◆ PROBLEM REQUIREMENTS ◆
Rewrite the records below with "outline" replaced by "contour" and everything else unchanged, leaving the pictures out.
Start
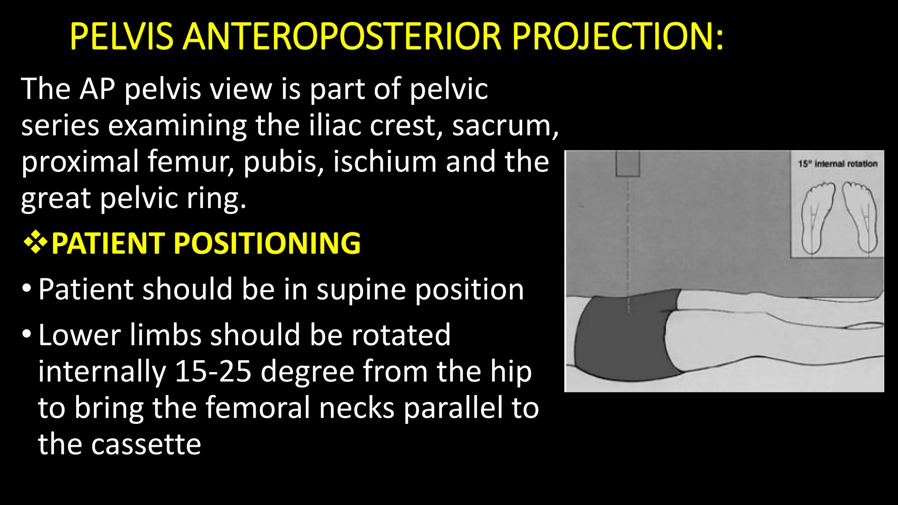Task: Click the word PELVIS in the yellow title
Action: click(x=121, y=37)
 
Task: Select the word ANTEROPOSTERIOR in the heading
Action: click(x=342, y=37)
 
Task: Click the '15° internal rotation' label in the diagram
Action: click(x=837, y=164)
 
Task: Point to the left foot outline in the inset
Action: click(x=817, y=217)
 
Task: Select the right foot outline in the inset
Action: click(x=859, y=217)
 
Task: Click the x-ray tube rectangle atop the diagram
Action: click(x=627, y=164)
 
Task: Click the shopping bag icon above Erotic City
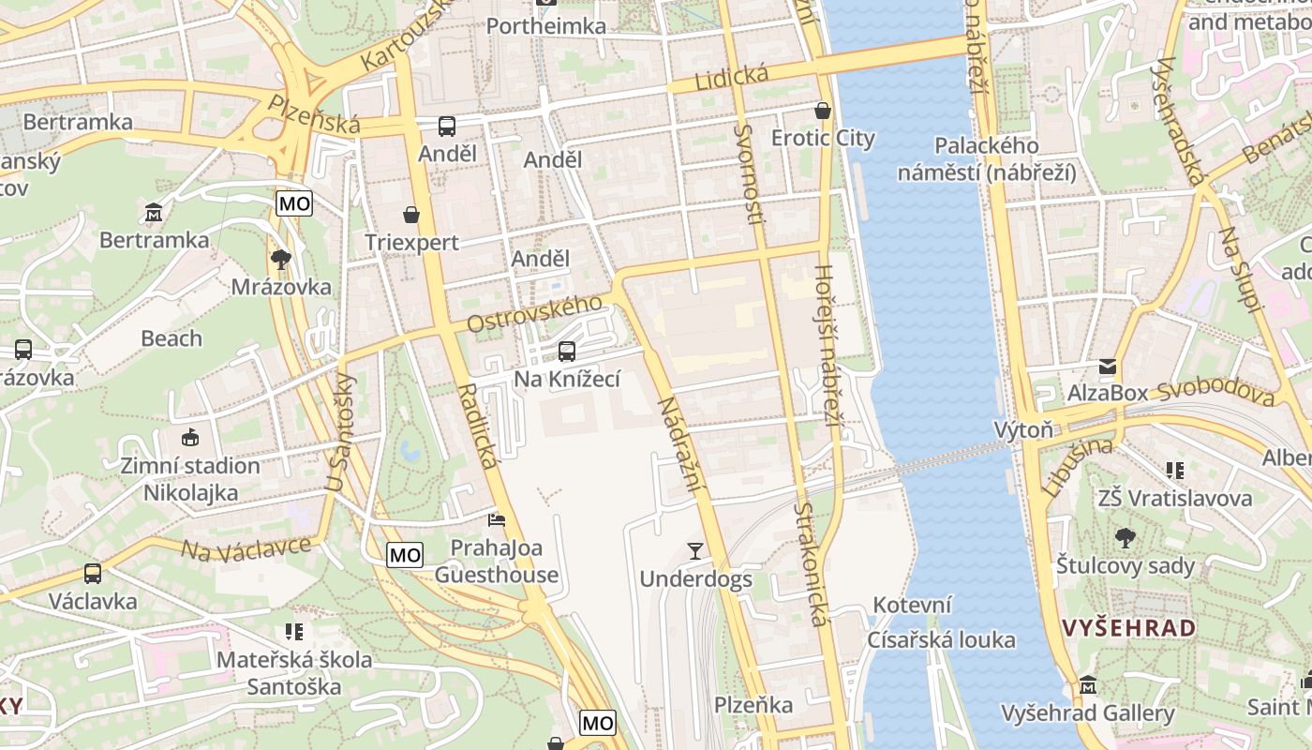pyautogui.click(x=823, y=111)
End
◆ SOLUTION TO THIS TASK ◆
Task: Click the word PELVIS in the yellow title
Action: click(x=121, y=37)
 
Task: Select the word ANTEROPOSTERIOR in the heading
Action: click(x=342, y=37)
 
Task: Click the '15° internal rotation' label in the diagram
Action: click(x=837, y=164)
 
Task: Point to the left foot contour in the inset
Action: click(x=817, y=217)
 
Task: Select the right foot contour in the inset
Action: click(x=859, y=217)
 
Task: Click the x-ray tube rectangle atop the diagram
Action: click(x=627, y=164)
 
Task: Click the shopping bag icon above Erotic City
pyautogui.click(x=823, y=111)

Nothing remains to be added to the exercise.